Hoje percebo que eu havia dado a ela uma chave de acesso e  ela entrava e saia da minha vida quando queria. Não que as sucessivas partidas dela não me doessem os ossos, mas somente a presença dela aliviava essa dor. O amor tem dessas coisas, muitas vezes o único remédio que existe para curar uma dor profunda é estar ao lado de quem a causou.  Como se ela fosse o soro contra o próprio veneno.

Precisava ter de volta essa chave, porém, nunca mais vi ou ouvi falar de Alice.

Coisas que acontecem na nossa vida que moldam quem nos somos hoje. Estava no shopping, procurando em várias lojas roupas de banho.  Dotado de todo excesso de pragmatismos masculino, o objetivo era entrar, comprar o necessário – previamente estabelecido - e ir embora. Uma missão que não demoraria mais do que meia hora. Entrei em uma loja qualquer, encontrei o que procurava e fui para a fila do caixa.  Qual surpresa a minha quando a mulher que estava a minha frente olha para traz e percebo que, depois de quase 10 anos, Alice está bem ali.

Depois de uma sucessão de meias palavras e risadas que exprimiam a surpresa de nos encontrarmos de forma tão inesperada. Depois de quase 10 anos, no abraçamos novamente.  Não sei definir exatamente o que senti naquele momento.  Hoje eu sou bem diferente do que era naquela época, não sou mais inocente como era antes. E jamais na minha vida voltei a dar chave alguma a alguém.

“Como você está?”
“O que está fazendo da vida?”
“Nossa... quanto tempo!”
E a inevitável pergunta... “Alice, porque você sumiu?”

Falamos sobre tantas coisas enquanto dávamos voltas sem direção pelo shopping. Hoje ela está casada com o mesmo cara que ela namorava aquele tempo. Eu contei pra ela da minha vida bandida, da boemia e de Deus. Era como se tivéssemos assunto para cinco anos de conversa, eu tinha apenas alguns minutos.

Estranho é a palavra que define melhor o nome do sentimento ao estar conversando com ela novamente depois de tanto tempo.  Estranho é que mais uma vez, ao olhar para ela, não senti nenhuma gota de rancor ou mágoa. Fiquei feliz em vê-la. Talvez o tempo e a vida tenha curado tudo.
 
Ela me convidou para almoçar com ela e uma amiga que a estava esperando na praça de alimentação. Se fosse no passado, deixaria qualquer coisa para estar com ela, mas hoje eu tenho uma vida e ela outra. Tive que negar o convite, e logo em seguida nos abraçamos uma vez mais e nos despedimos.

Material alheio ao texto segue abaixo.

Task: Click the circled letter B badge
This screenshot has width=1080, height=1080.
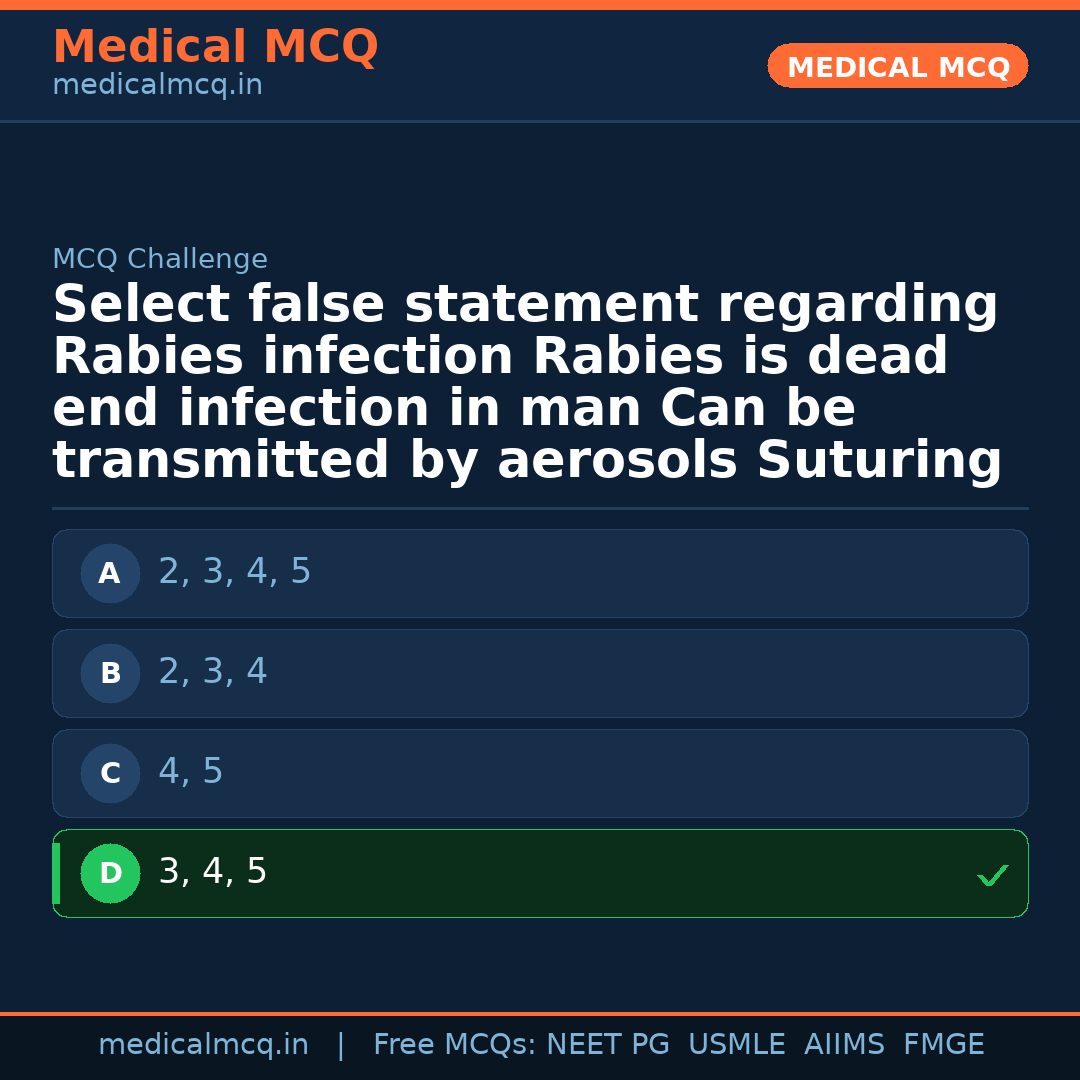Action: click(x=110, y=674)
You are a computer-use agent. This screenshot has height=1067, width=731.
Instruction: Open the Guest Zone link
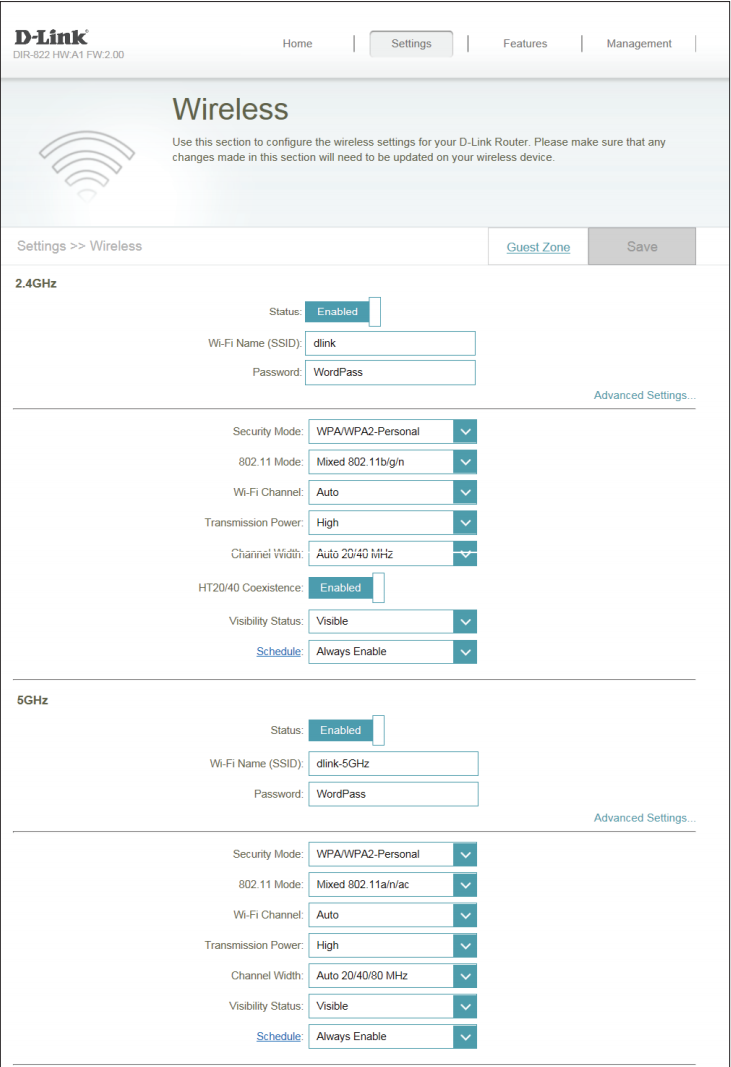[538, 247]
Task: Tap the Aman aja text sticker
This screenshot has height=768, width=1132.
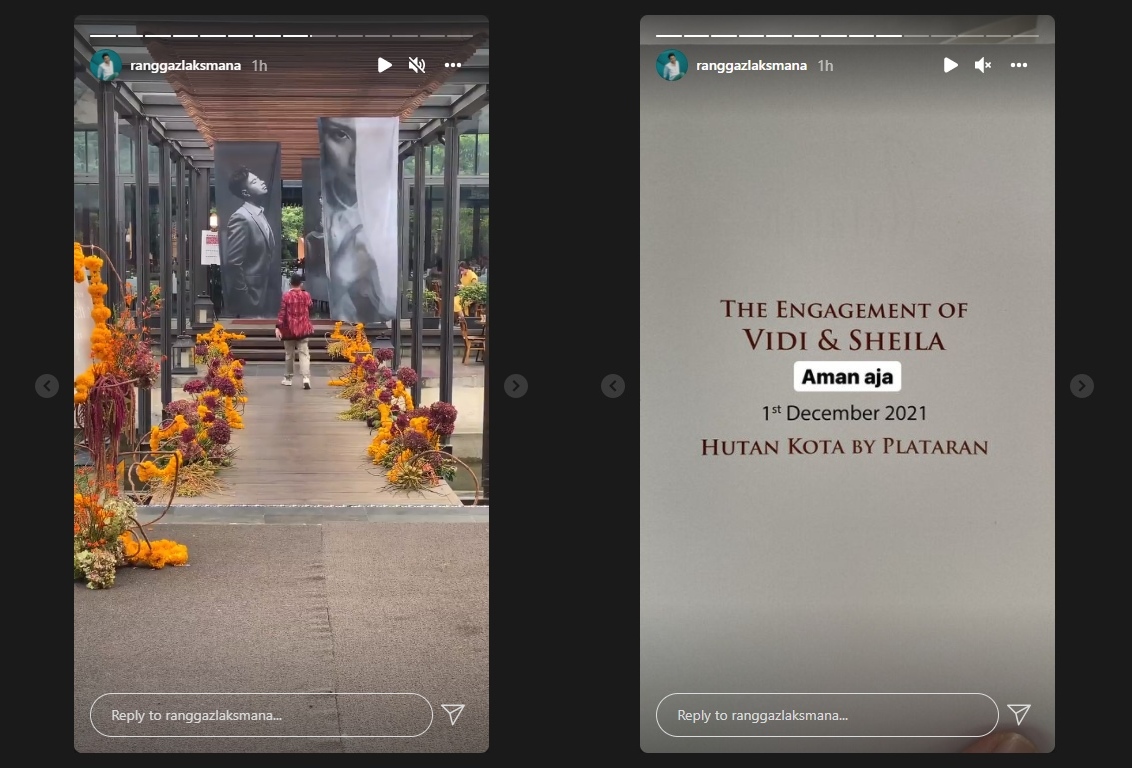Action: pos(847,377)
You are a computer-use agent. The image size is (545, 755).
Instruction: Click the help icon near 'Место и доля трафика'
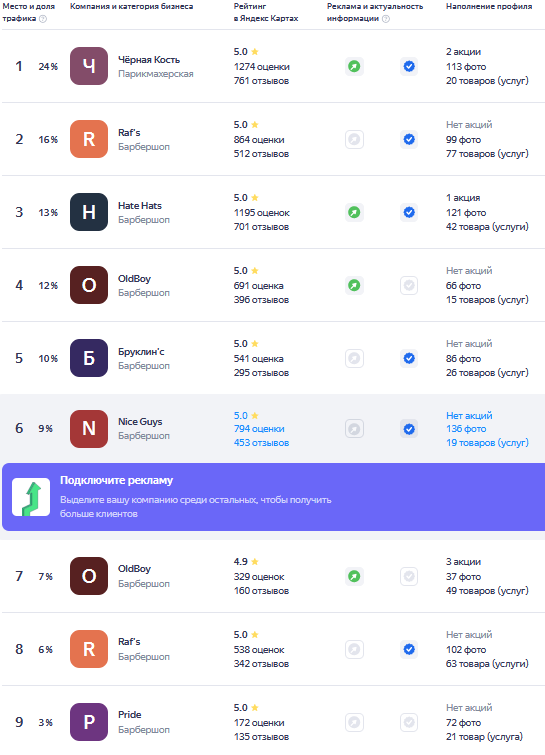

Ela seguiu para um lado eu para sentido oposto.  À medida que eu caminhava, ficava olhando para trás observando ela sumir no meio de tantas outras pessoas. Alice dobrou à esquerda em uma loja e não pude mais vê-la. Voltei-me para frente e segui meu caminho pensando na ironia do destino.  De repente me dei conta de algo que jamais poderia ter me esquecido: Pedir que ela me devolvesse a chave.